Auf Sonntagsreden werden sie gerne beschworen: Die christlichen Werte, auf denen unsere Gesellschaft ruht. Doch unter der Woche wird es schwer. Denn Solidarität und religiöse Freiheit haben es derzeit schwer auf dem Meinungsmarkt. Wer „Lügenpresse" schreit, weil einem eine Nachricht nicht ins Weltbild passt, wenn Angela Merkel als „Kanzler-Diktatorin" verhöhnt wird und der Justizminister sich mit massiven Morddrohungen konfrontiert sieht: Dann stimmt etwas nicht im Land.

Denn die Grenze des Erlaubten wird immer weiter hinausgeschoben. Zuerst mokiert man sich über die Hautfarbe eines deutschen Nationalspielers, rudert dann zurück und will in eine Falle gelockt worden sein. Doch flugs attackiert eine Parteikollegin die Pilgerfahrt eines anderen Nationalspielers, denn der Islam an sich sei ja verfassungswidrig. Nimmt man ein solches Generalurteil einfach so hin, weil der türkische Staatspräsident momentan verbal Amok läuft? Mit seinem verklausulierten Ehrenmord-Aufruf jedenfalls hat er seiner Religion einen Bärendienst erwiesen. Religion taugt eben leider auch dazu, sich selbst mit seinen ganz profanen Machtgelüsten zu profilieren.
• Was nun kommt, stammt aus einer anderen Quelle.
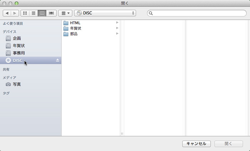Screen dimensions: 250x151
Task: Select column view mode
Action: pyautogui.click(x=42, y=13)
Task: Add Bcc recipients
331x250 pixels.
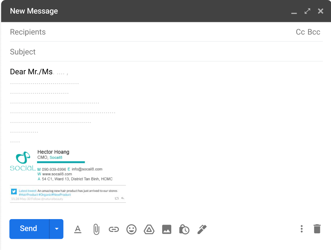Action: [314, 32]
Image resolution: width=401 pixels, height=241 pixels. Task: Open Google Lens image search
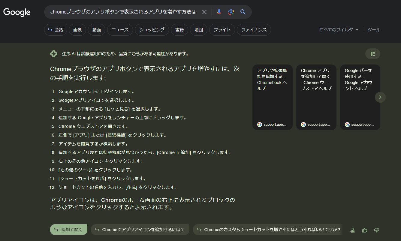point(231,12)
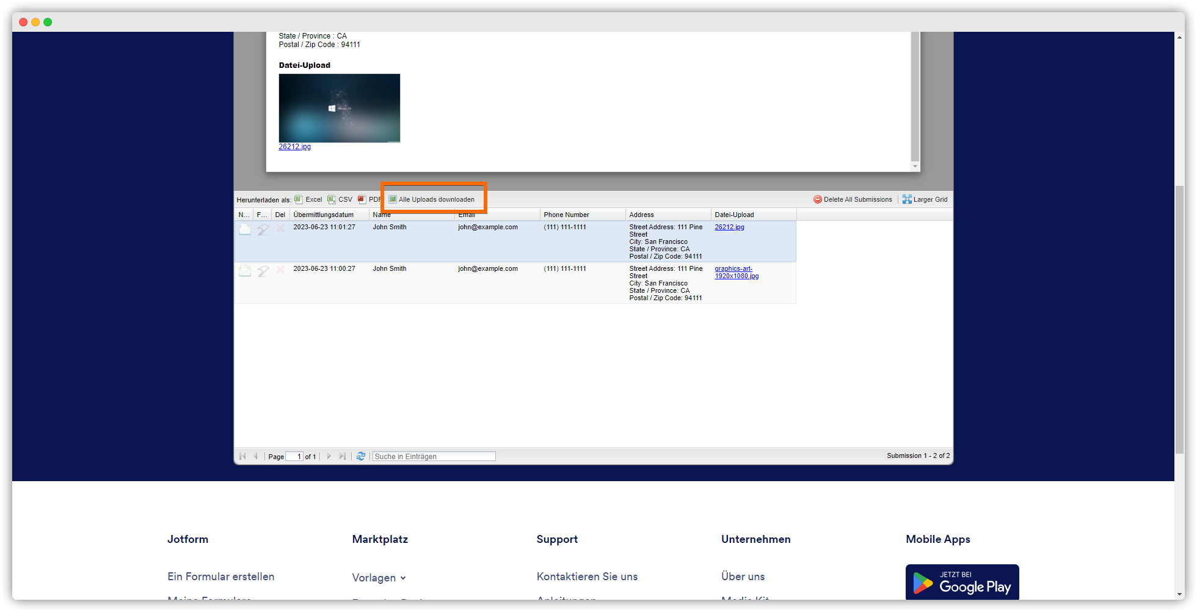The height and width of the screenshot is (612, 1197).
Task: Toggle flag on the 11:01:27 submission
Action: 263,229
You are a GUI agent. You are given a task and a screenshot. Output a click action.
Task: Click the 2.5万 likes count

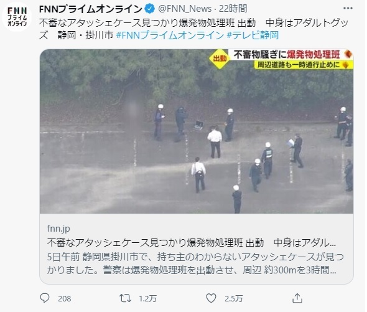[x=233, y=299]
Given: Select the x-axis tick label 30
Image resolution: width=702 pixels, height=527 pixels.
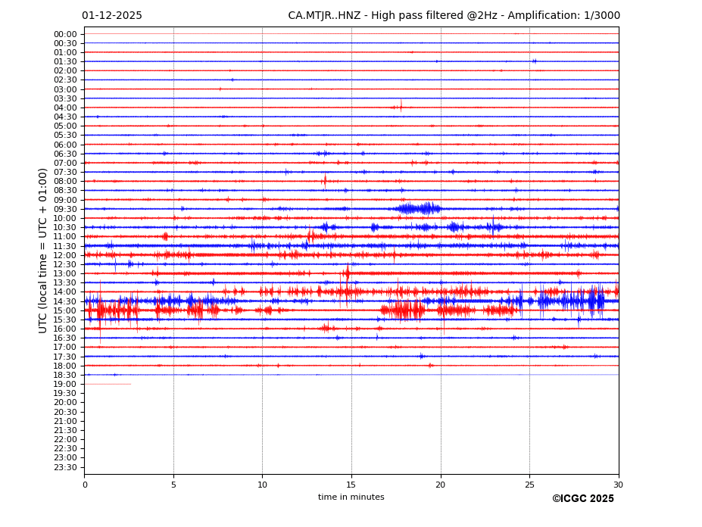Looking at the screenshot, I should pos(619,485).
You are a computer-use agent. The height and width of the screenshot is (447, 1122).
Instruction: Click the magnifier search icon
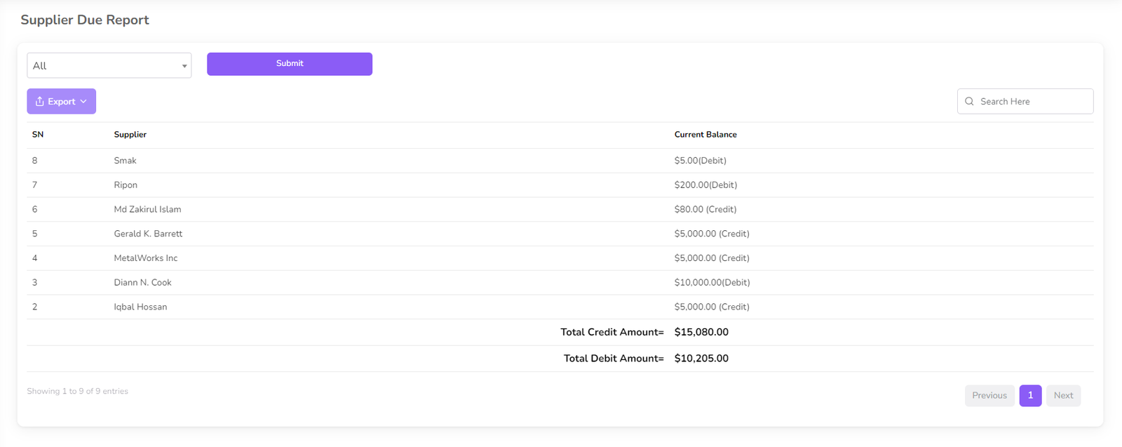coord(969,101)
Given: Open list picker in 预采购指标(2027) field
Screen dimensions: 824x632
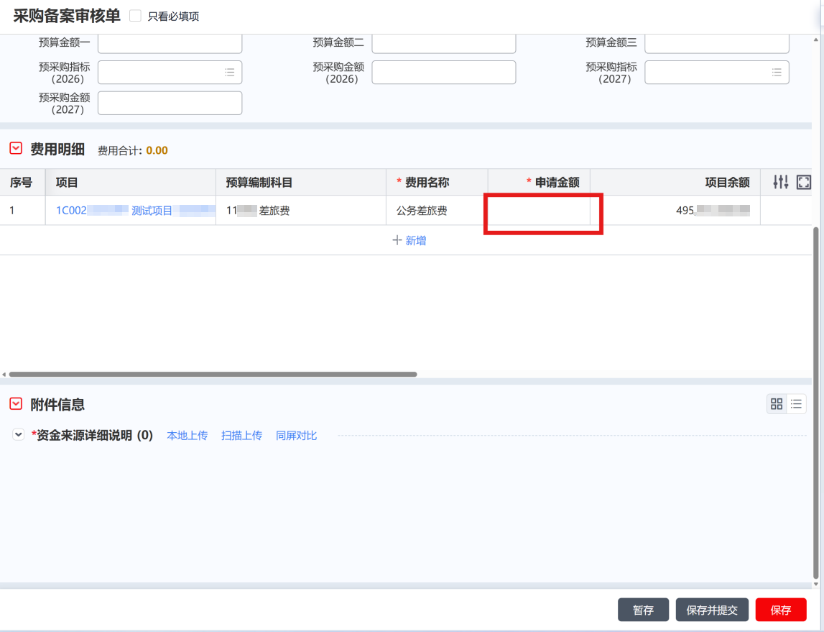Looking at the screenshot, I should [x=777, y=73].
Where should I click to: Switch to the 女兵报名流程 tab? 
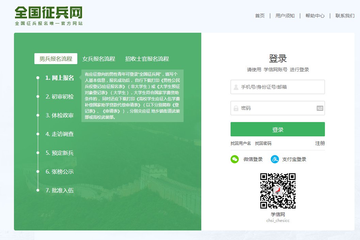click(99, 59)
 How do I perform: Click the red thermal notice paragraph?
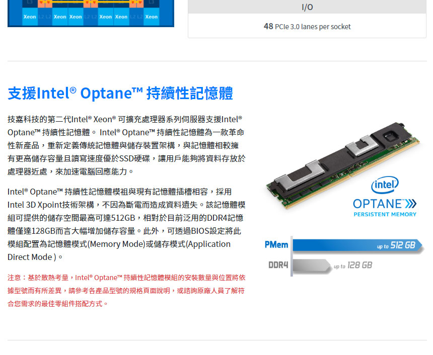(126, 291)
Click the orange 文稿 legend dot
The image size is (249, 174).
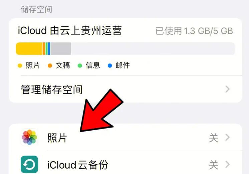pyautogui.click(x=50, y=66)
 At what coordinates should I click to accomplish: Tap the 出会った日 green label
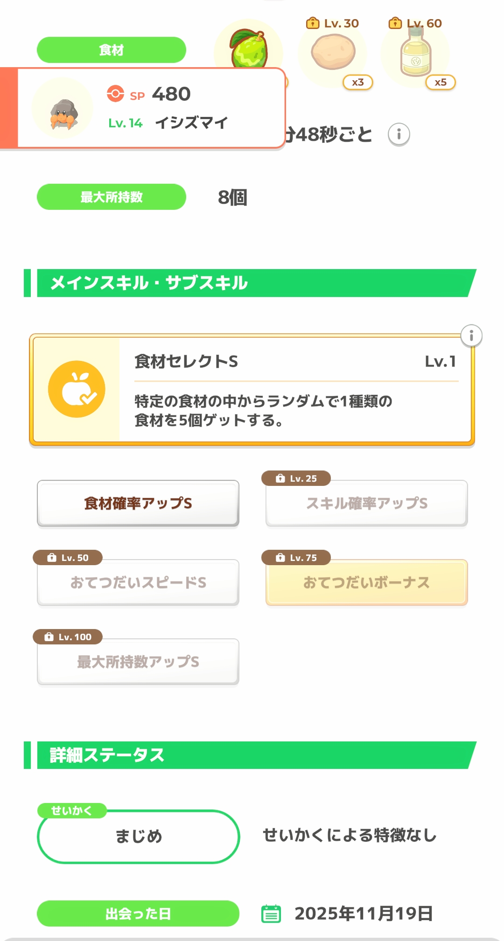pos(138,913)
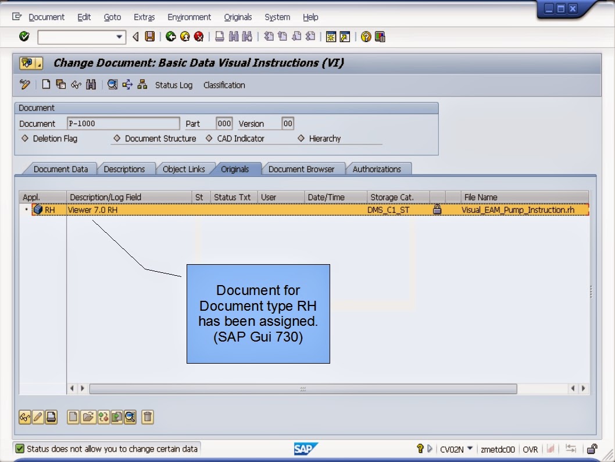Screen dimensions: 615x462
Task: Click the Status Log button
Action: pos(174,85)
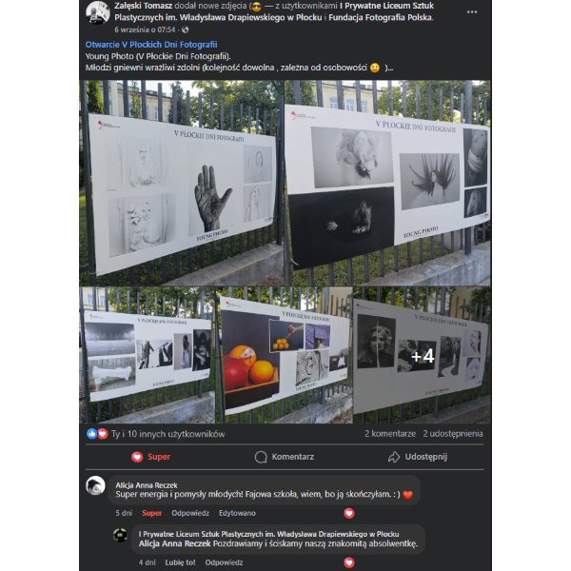Open Fundacja Fotografia Polska page link
571x571 pixels.
380,17
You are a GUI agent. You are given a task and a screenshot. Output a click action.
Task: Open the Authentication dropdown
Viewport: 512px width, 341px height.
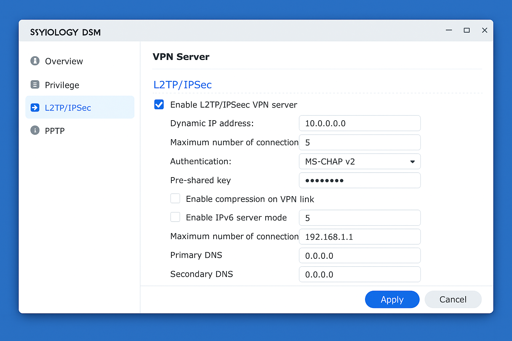click(413, 161)
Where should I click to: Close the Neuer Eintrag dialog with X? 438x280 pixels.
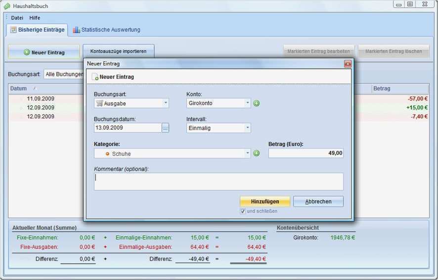tap(348, 64)
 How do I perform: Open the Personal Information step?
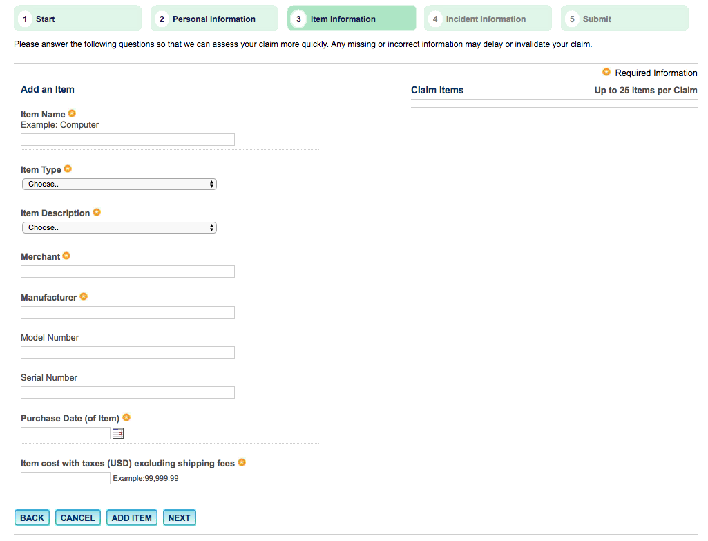(x=213, y=19)
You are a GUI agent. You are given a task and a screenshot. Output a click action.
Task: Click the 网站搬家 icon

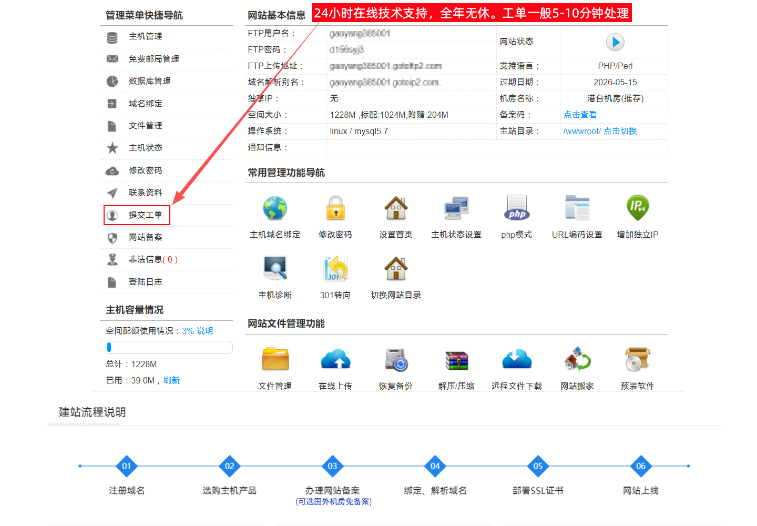click(577, 360)
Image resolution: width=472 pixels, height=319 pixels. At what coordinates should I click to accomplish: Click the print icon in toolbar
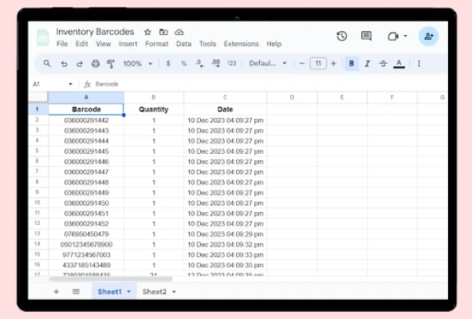(96, 64)

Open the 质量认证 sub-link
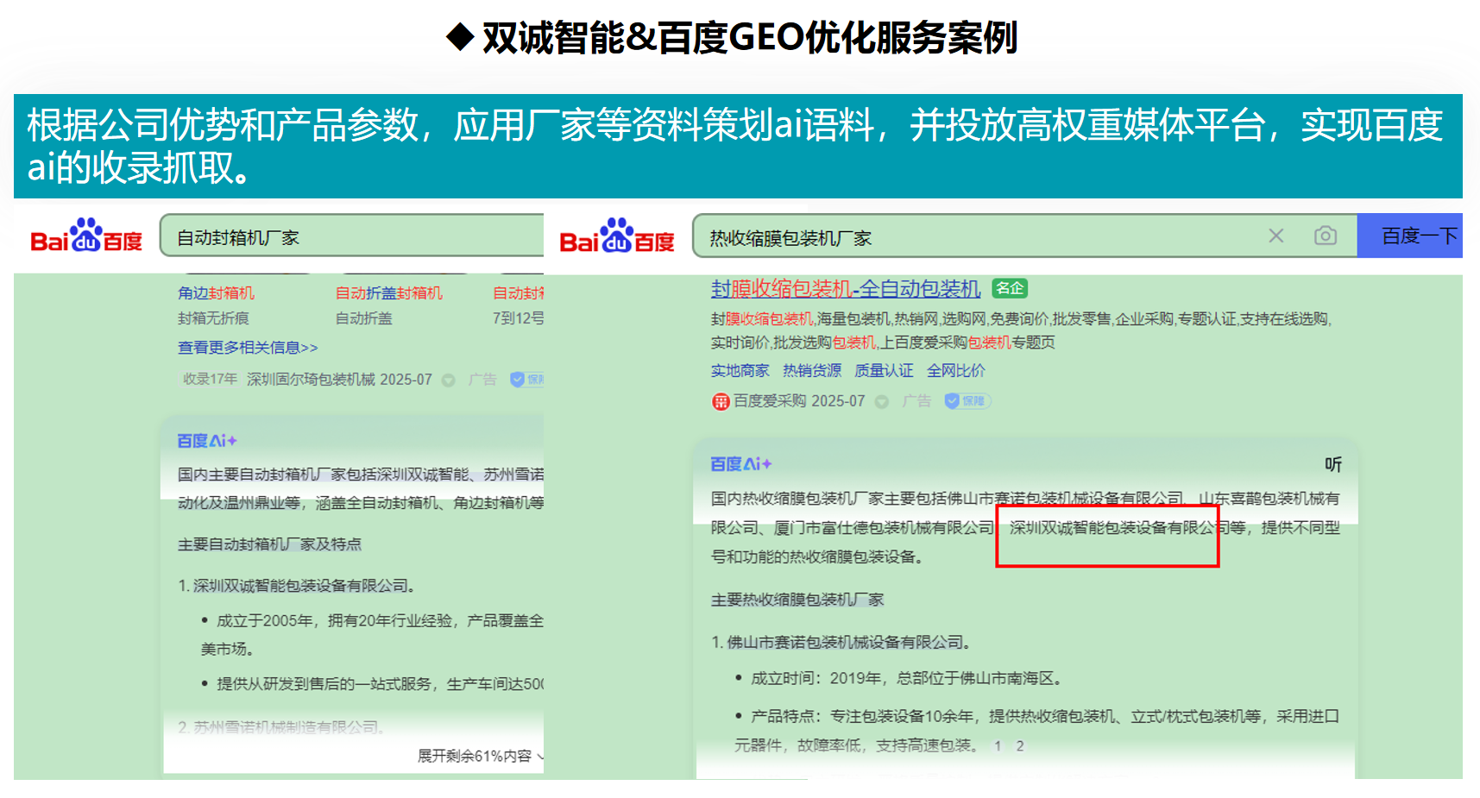click(883, 370)
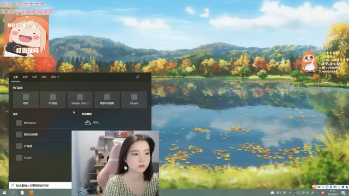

Mein Standpunkt lautet: Lassen wir uns nicht für dumm verkaufen, sondern benutzen wir unseren Verstand, den uns Gott geschenkt hat! Bevor Sie also im abendlichen Wohnzimmersessel geneigt sind, den Rattenfängern vom rechten Rand auf den Leim zu gehen, schalten Sie lieber ab und lesen selbst nach, was unsere abendländische Kultur zu großen Teilen geprägt hat. Die Bibel, vor allem das Neue Testament. Für die Zeit einer Talkshow haben sie die Bergpredigt von Jesus (Matthäus 5-7) gelesen, und wenn Sie auf den folgenden Krimi mit seinen drei Leichen verzichten, gibt's dazu noch die Gleichnisse bis zur Passionsgeschichte. Da begegnen sie auf Schritt und Tritt dem Mann aus Nazareth, der den Armen das Reich Gottes zuspricht und den Drangsalierten Befreiung. Und der den Meinungsbildnern von der pharisäischen Front samt ihrer völkischen Selbstgerechtigkeit die Maske vom Gesicht zieht.
Und wenn Sie vorm Schlafengehen noch Zeit für ein Bonmot haben, schlagen Sie bitte das 25. Kapitel jenes Klassikers auf. Da steht Jesu Regel fürs Glücklichsein: „Was ihr für einen meiner geringsten Brüder getan habt, das habt ihr für mich getan." Die taugt übrigens weniger für Sonntagsreden, sondern wirklich für die Zeit dazwischen.